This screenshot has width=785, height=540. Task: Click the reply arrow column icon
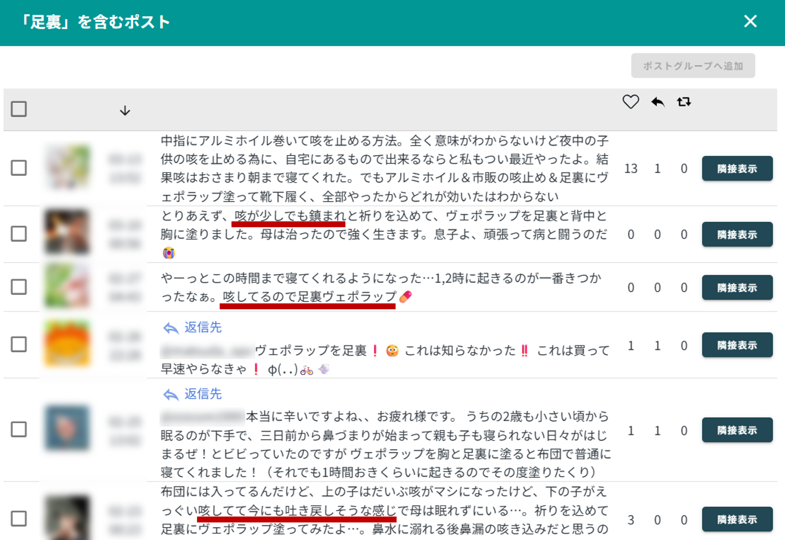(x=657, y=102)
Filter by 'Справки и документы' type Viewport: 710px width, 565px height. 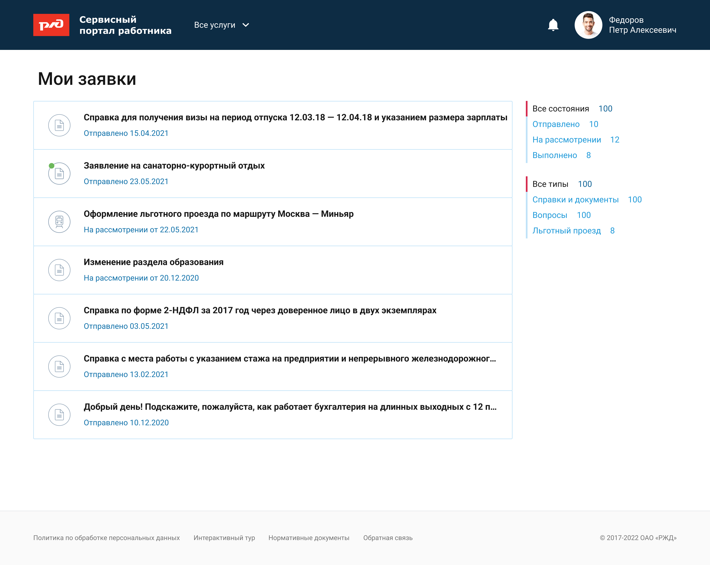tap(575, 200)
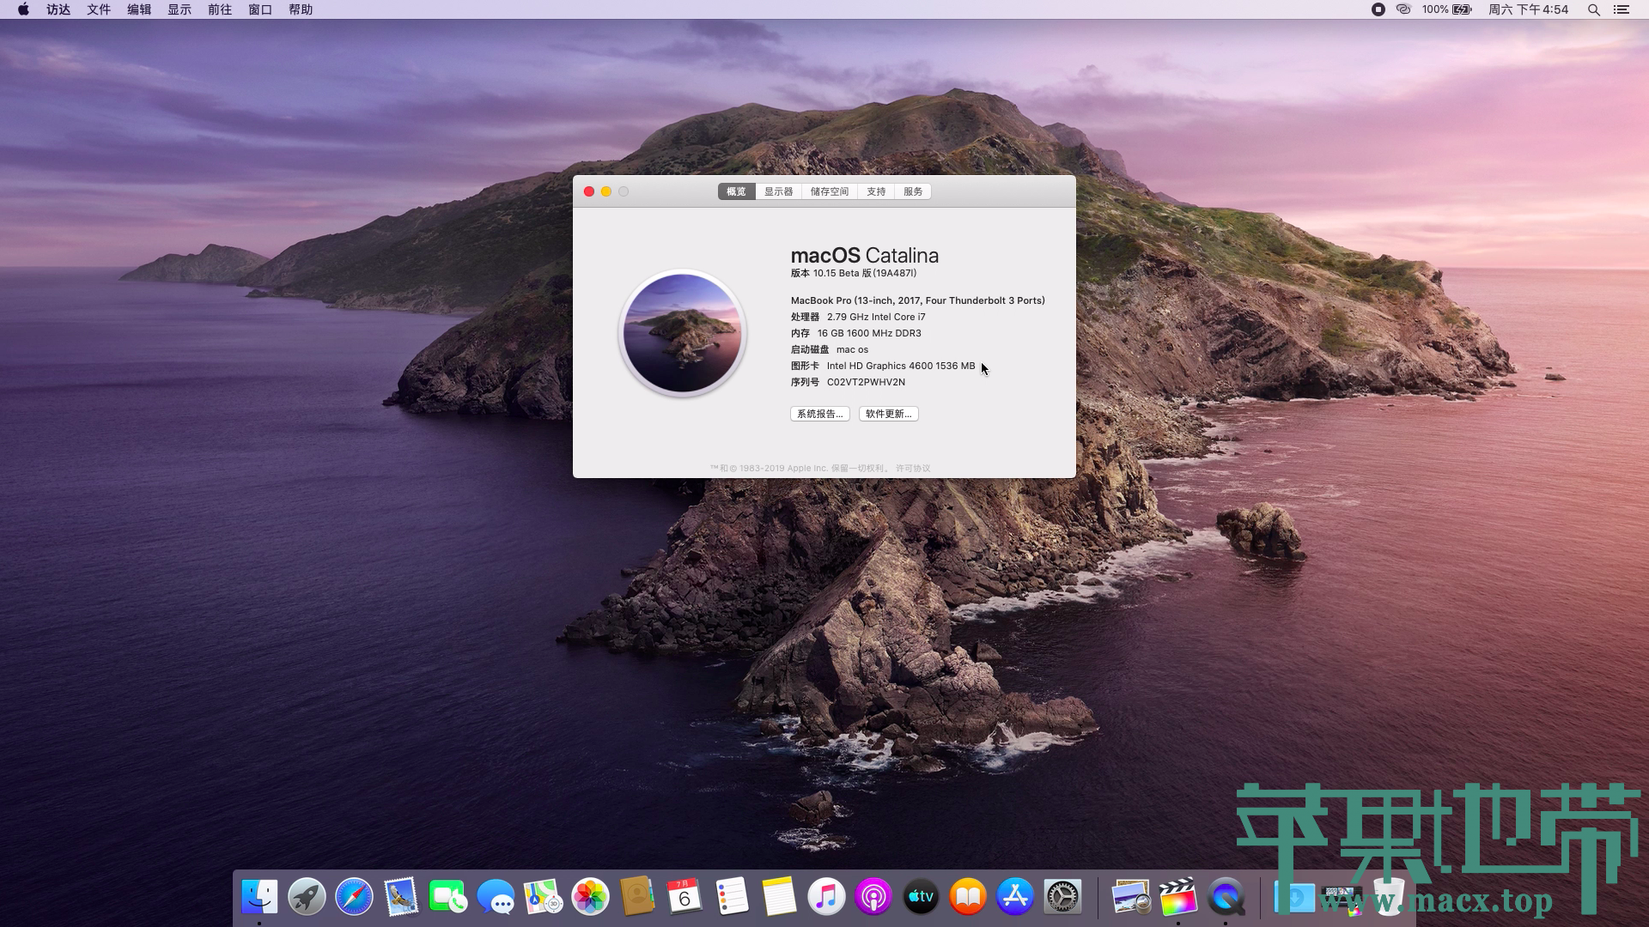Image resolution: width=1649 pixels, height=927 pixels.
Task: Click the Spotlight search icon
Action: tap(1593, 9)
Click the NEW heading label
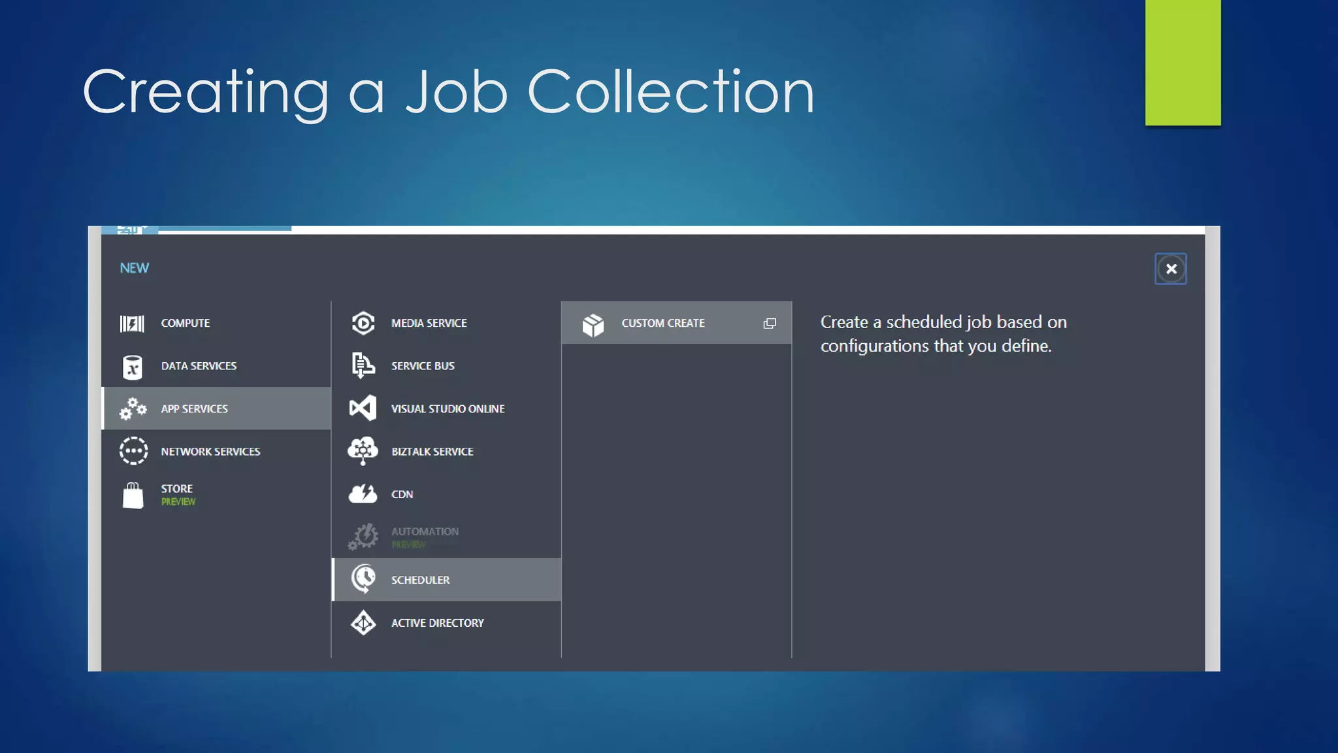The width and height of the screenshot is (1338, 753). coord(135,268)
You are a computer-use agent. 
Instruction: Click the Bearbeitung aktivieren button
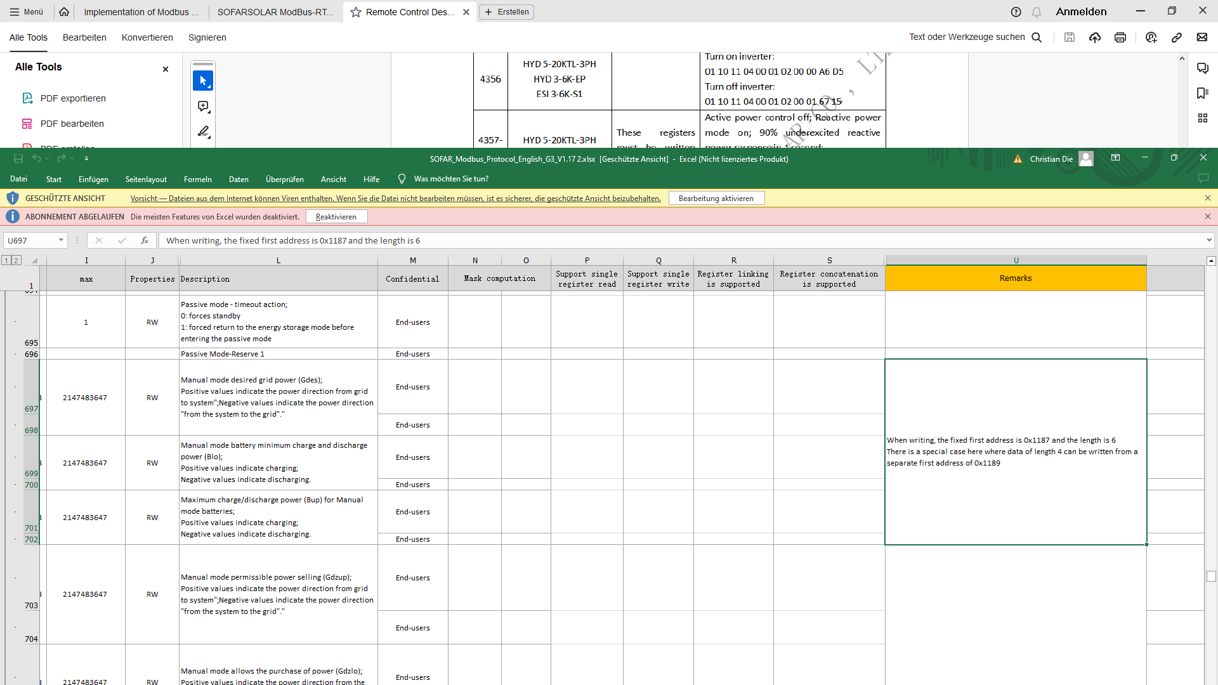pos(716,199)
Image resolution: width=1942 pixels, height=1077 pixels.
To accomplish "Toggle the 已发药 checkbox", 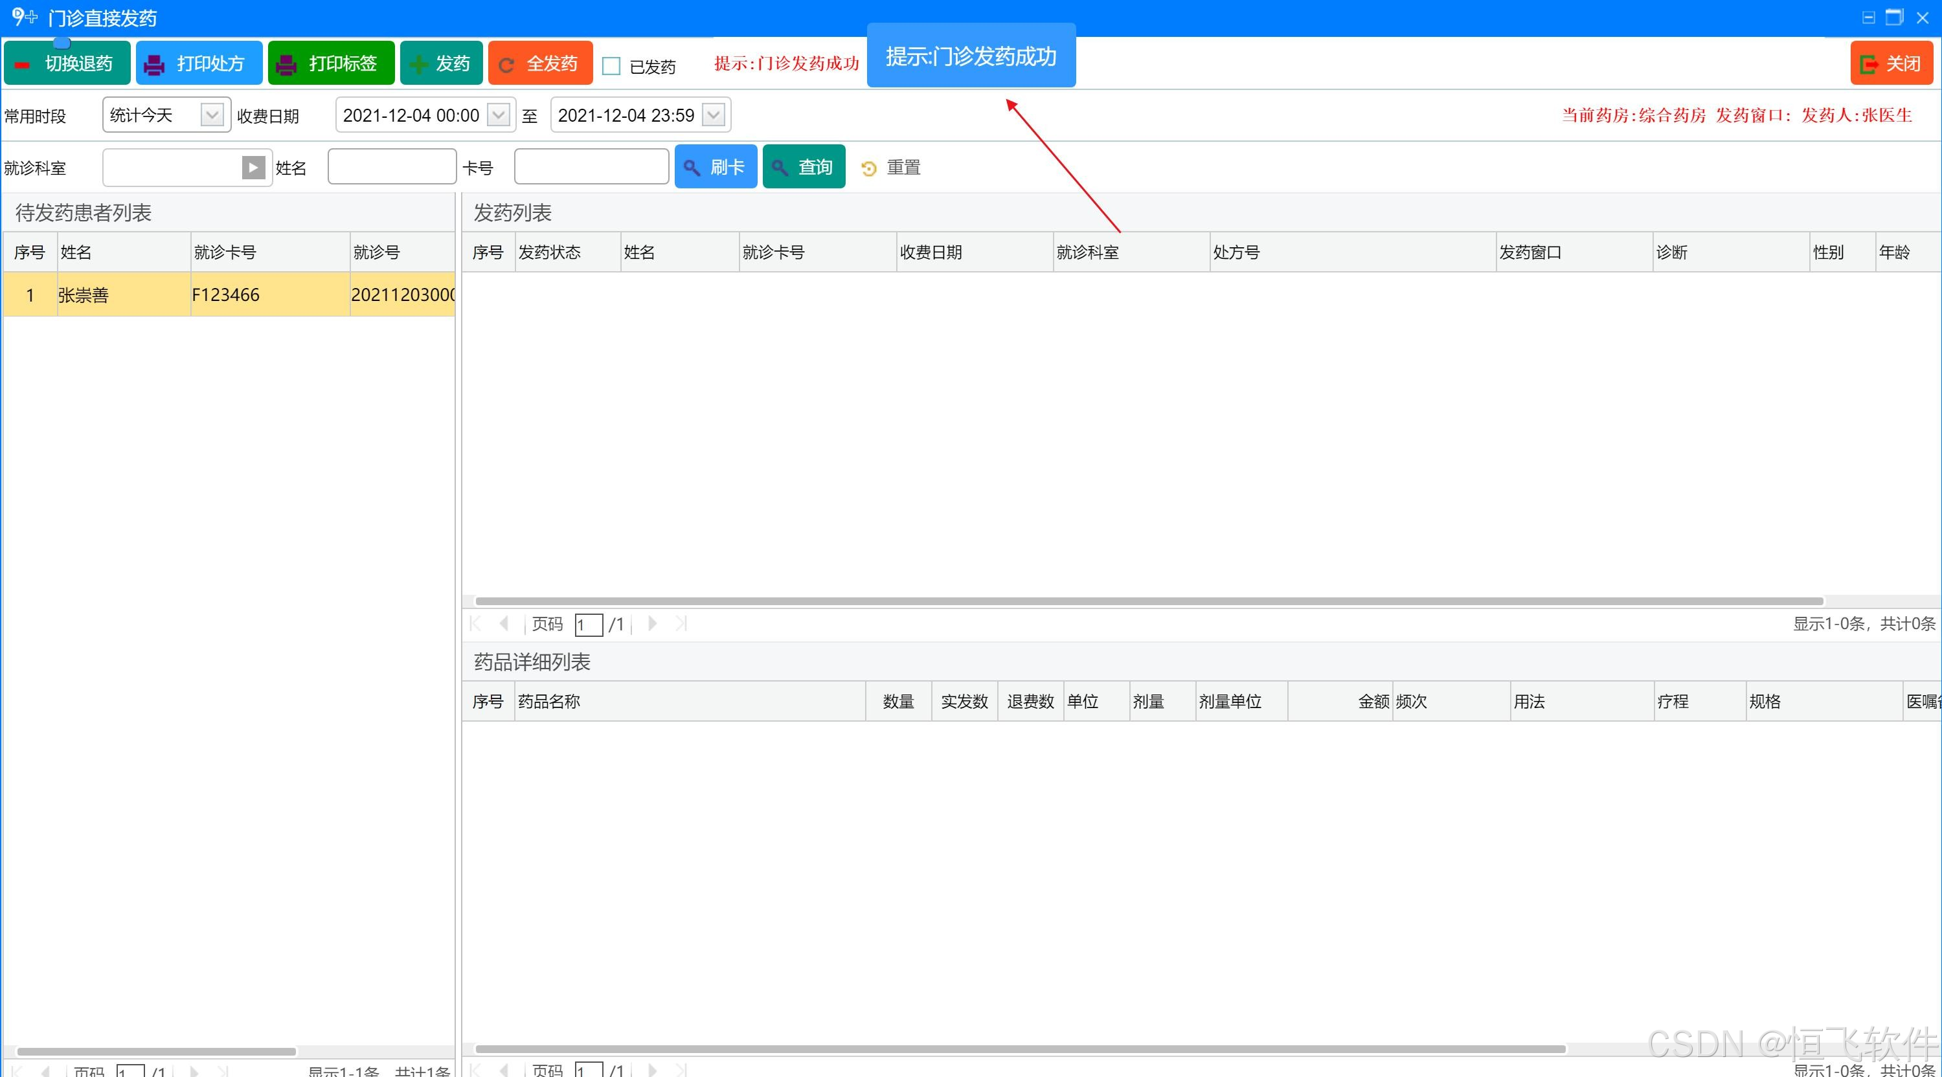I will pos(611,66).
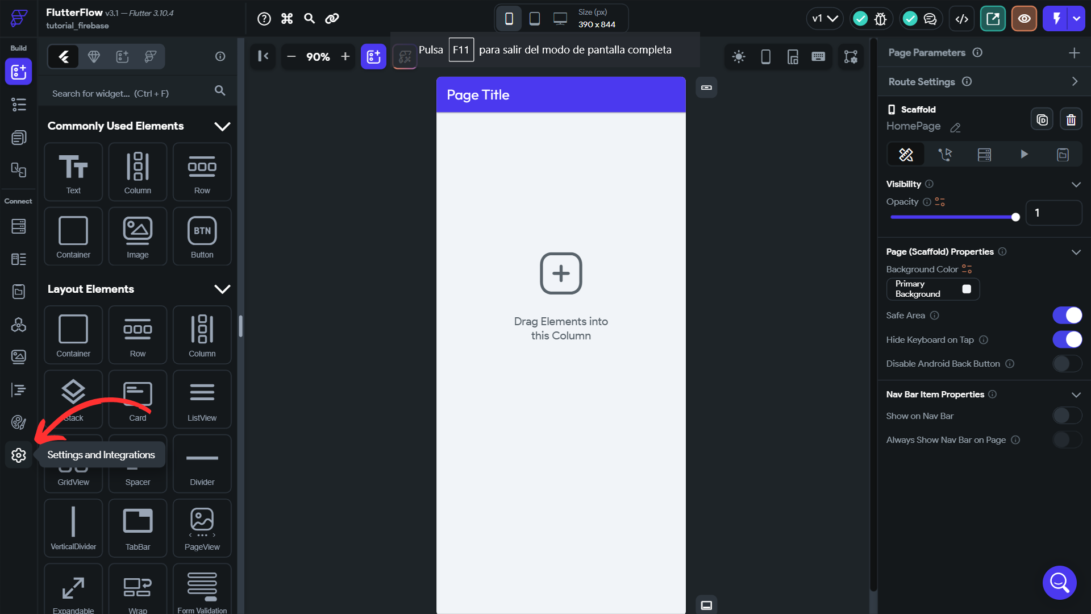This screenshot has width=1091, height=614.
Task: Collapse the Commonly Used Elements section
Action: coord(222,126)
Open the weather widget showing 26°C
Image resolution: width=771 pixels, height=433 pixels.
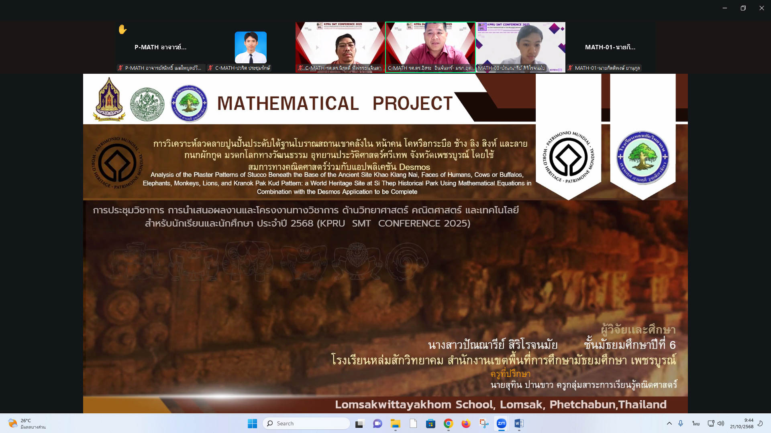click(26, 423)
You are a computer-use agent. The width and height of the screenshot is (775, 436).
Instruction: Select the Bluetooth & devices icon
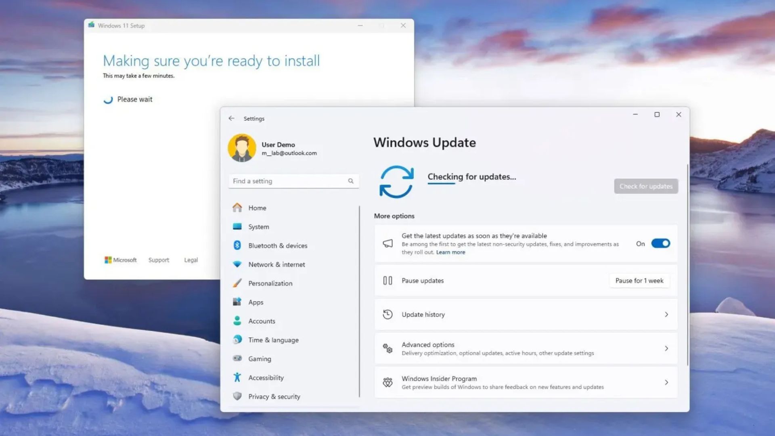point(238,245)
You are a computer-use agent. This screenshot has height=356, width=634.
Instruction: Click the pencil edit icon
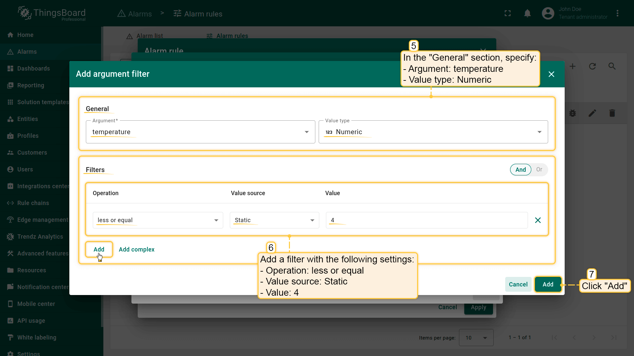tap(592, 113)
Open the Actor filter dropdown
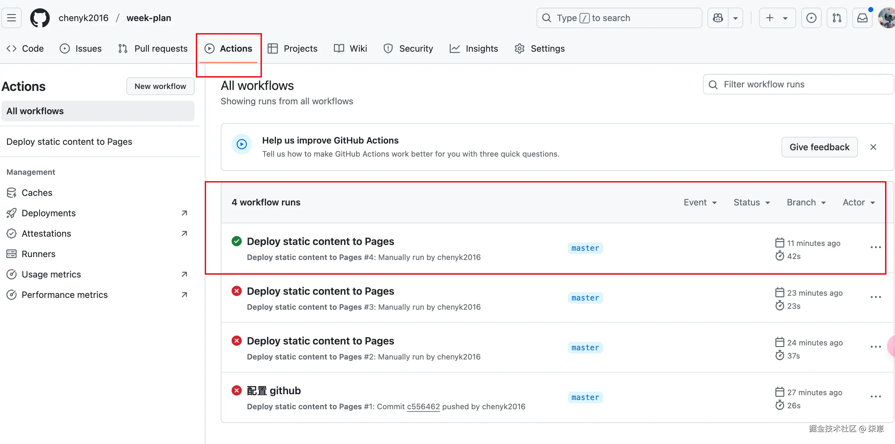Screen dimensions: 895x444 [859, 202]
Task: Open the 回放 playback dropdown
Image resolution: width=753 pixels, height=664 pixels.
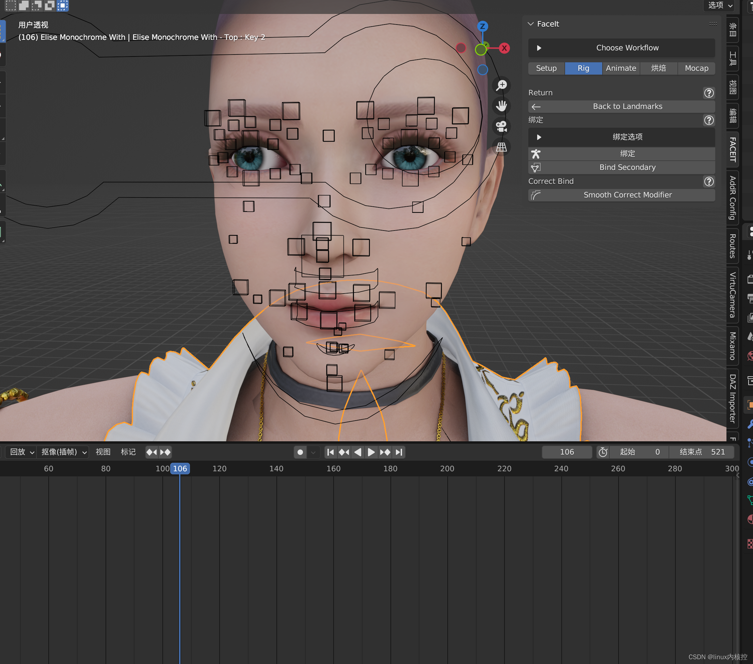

▬▬▬▬▬▬

#### HOW TO COMPLETE THIS TASK
Which of the lines in the data hold the string "agent"? Report each of them by copying it.

#### ANSWER AREA
You are a computer-use agent. 
You are a computer-use agent. The width and height of the screenshot is (775, 436).
You are a computer-use agent. This screenshot has height=356, width=634.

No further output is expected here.